Beim Löschvorgang wird ein Logomer durch Denaturierung vom jeweiligen Ankermolekül
gelöst. Das Ankermolekül steht danach wieder für einen Schreibvorgang zur Verfügung. Für
einen Lesevorgang wird ein Logomer durch Denaturierung von einem Ankermolekül gelöst.
Es kann dann nach den erfindungsgemäßen Verfahren ausgelesen werden.
Die beschriebenen Operationen Schreiben, Löschen, Lesen werden durch Enzyme bei
verschiedenen Temperaturen durchgeführt. Dabei können, bei der Verwendung eines
thermomanipulierbaren Materials, alle Speicherzellen simultan derselben Operation
unterworfen werden. Alternativ können Speicherzelllen einzeln und unabhängig voneinander
zugegriffen werden, wenn ein entsprechend kleiner Schreib-/Lesekopf eingesetzt wird. Dieser
Schreib-/Lesekopf muß einerseits als Pipettiervorrichtung dienen und andererseits die für eine
bestimmte Manipulation benötigte Temperatur erzeugen.

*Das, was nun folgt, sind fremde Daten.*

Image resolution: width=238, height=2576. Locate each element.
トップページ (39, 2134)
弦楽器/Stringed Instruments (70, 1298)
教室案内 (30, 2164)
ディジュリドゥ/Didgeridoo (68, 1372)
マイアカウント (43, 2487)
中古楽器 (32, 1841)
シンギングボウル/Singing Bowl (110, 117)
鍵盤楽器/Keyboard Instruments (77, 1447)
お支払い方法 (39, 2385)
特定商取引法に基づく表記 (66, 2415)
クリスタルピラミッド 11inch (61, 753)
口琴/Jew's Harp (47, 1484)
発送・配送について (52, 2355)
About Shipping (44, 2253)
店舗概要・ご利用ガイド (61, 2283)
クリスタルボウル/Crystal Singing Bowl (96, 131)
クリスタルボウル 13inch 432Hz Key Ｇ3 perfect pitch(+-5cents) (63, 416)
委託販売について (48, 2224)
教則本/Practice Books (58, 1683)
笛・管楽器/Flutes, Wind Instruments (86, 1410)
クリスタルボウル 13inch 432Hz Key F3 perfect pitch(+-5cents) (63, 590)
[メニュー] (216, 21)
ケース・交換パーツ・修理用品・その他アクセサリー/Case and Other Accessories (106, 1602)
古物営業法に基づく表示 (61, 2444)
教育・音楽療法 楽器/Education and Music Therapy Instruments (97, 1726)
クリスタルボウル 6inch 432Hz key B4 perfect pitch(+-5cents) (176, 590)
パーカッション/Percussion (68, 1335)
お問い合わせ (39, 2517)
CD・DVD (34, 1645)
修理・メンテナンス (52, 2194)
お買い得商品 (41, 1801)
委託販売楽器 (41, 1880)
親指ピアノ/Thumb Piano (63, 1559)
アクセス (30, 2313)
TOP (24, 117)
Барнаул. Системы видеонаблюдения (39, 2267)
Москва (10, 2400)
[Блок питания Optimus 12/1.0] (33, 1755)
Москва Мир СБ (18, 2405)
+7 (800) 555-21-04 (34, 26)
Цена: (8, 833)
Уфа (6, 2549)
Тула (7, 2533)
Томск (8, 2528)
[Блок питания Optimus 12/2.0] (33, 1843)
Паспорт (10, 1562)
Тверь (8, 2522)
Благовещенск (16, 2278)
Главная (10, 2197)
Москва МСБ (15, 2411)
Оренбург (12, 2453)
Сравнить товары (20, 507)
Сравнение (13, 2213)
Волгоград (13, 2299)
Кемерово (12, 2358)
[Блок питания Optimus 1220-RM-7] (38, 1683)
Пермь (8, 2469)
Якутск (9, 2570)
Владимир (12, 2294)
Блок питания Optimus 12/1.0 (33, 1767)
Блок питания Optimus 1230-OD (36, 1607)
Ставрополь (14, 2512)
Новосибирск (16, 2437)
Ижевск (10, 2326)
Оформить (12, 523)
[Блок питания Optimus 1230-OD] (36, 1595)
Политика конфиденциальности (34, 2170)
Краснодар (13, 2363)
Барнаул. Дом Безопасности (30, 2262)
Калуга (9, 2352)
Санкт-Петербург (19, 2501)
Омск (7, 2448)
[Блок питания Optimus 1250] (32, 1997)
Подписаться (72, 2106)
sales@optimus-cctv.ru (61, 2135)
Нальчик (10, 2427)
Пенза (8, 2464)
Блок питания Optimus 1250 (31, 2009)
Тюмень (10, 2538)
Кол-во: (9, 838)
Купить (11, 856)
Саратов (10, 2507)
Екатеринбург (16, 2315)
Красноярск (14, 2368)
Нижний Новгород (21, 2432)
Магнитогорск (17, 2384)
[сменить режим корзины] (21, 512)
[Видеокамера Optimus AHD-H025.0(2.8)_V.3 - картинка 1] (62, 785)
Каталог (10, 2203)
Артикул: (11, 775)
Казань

Der Vorteil des hier vorgestellten Polymerspeichers besteht gegenüber den bisher
verwendeten Materialien in einer höheren Speichendichte (DNA Moleküle haben eine Größe,
die bei 10-10 m liegt), und einem sehr viel geringeren Energieverbrauch (zur Berechnung der in
enzymatischen Reaktionen benötigten Energie siehe [L. M. Adleman, Molecular Computation
of Solutions to Combinatorial Problems, Science, 266, 1021-1024, (1994)]). Außerdem ergibt
sich eine erheblich verbesserte Umweltverträglichkeit, weil die hier beschriebenen Polymere
Biomoleküle ohne jegliche Toxizität sind.

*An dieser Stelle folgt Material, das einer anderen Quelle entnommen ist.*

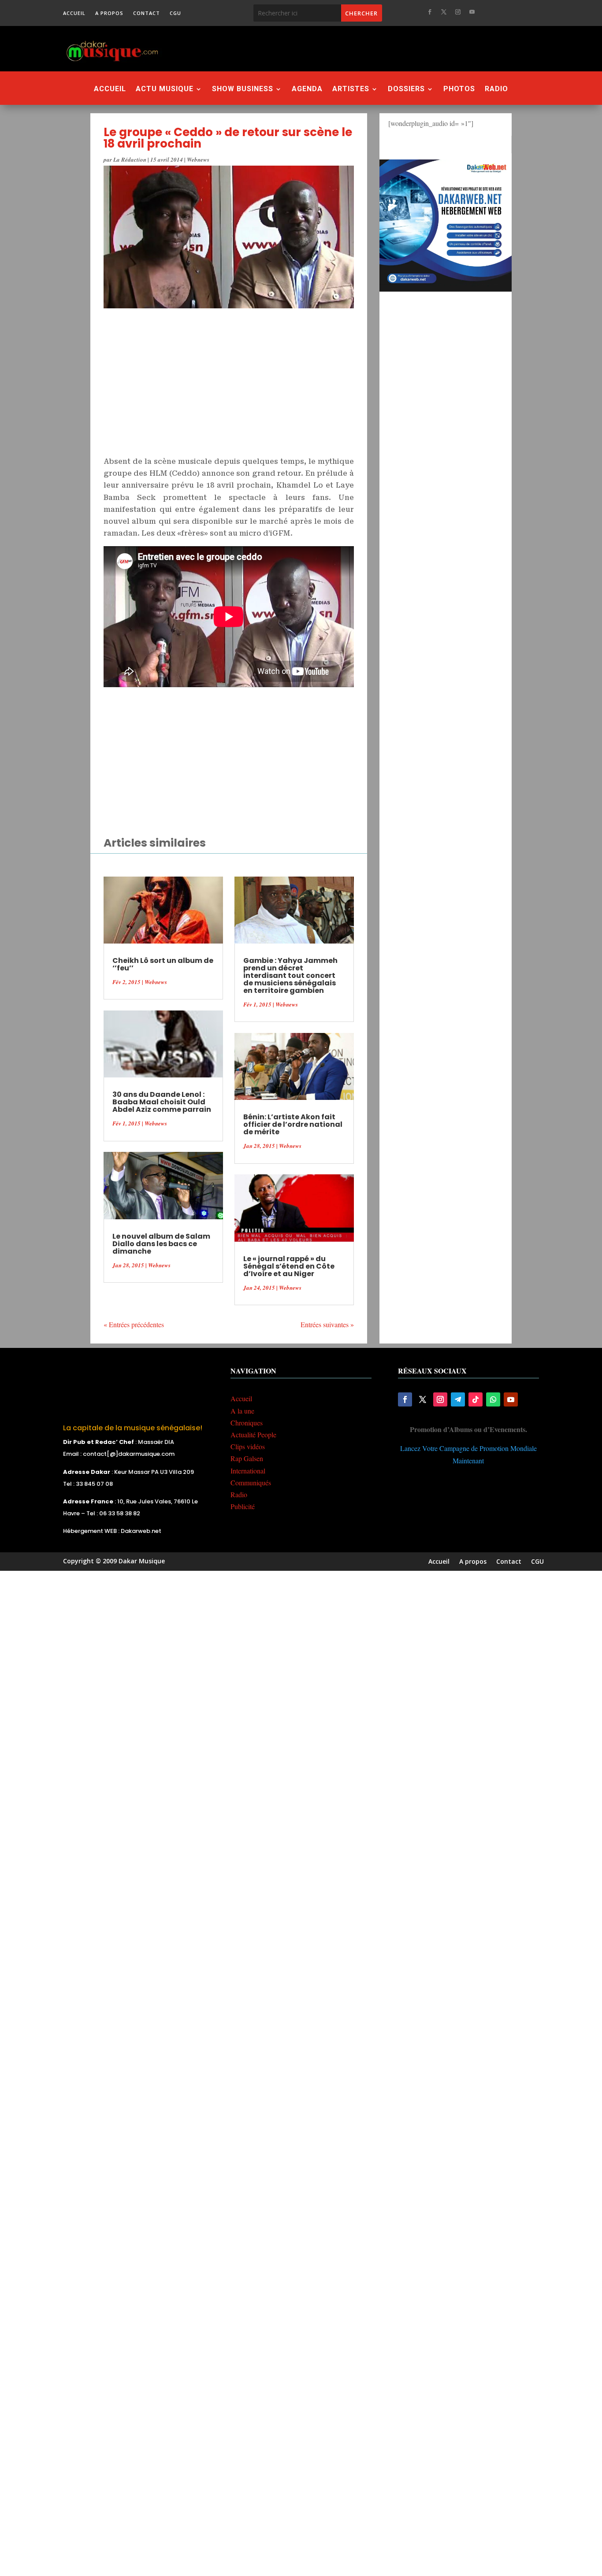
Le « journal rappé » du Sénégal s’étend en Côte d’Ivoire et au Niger (288, 1266)
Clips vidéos (247, 1446)
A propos (109, 13)
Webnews (198, 159)
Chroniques (246, 1422)
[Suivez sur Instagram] (458, 12)
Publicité (242, 1506)
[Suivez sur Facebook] (429, 12)
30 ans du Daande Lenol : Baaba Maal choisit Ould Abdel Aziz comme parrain (161, 1101)
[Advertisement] (349, 48)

Der hier beschriebene Ansatz hat gegenüber den bisher für das DNA Computing verwendeten
wässrigen Lösungen den Vorzug höherer Speichendichte und der Adressierbarkeit einzelner
Polymere.
Ein weiterer Gegenstand der vorliegenden Erfindung ist daher ein polymerer Datenspeicher,
umfassend erfindungsgemäße informationstragende Polymere, erfindungsgemäße Verfahren
zur Verknüpfung von Molekülen, erfindungsgemäße Ausleseverfahren oder
erfindungsgemäße Isolierungs- und Vervielfältigungsverfahren.
Die oben beschriebenen Verfahren ermöglichen beispielsweise die Herstellung eines
DNA Computers:
Mithilfe der bereits beschriebenen Informationsdarstellung durch Algomere und Logomere kann ein DNA Computer konstruiert werden. Der DNA Computer umfaßt (s. Abb. 10):
Mithilfe der bereits beschriebenen Informationsdarstellung durch Algomere und Logomere kann ein DNA Computer konstruiert werden. Der DNA Computer umfaßt (s. Abb. 10):
- a) Oligonukleotidsynthesizer
- b) Thermozykler
- c) Pipettiervorrichtung
- d) Vorrichtung zur Isolation von Polymeren
- e) Vorrichtung zur Auftrennung von Nukleinsäuren, z. B. Elektrophoresesystem
- f) Scanner
- g) Steuerungsrechner (Workstation, z. B. PC)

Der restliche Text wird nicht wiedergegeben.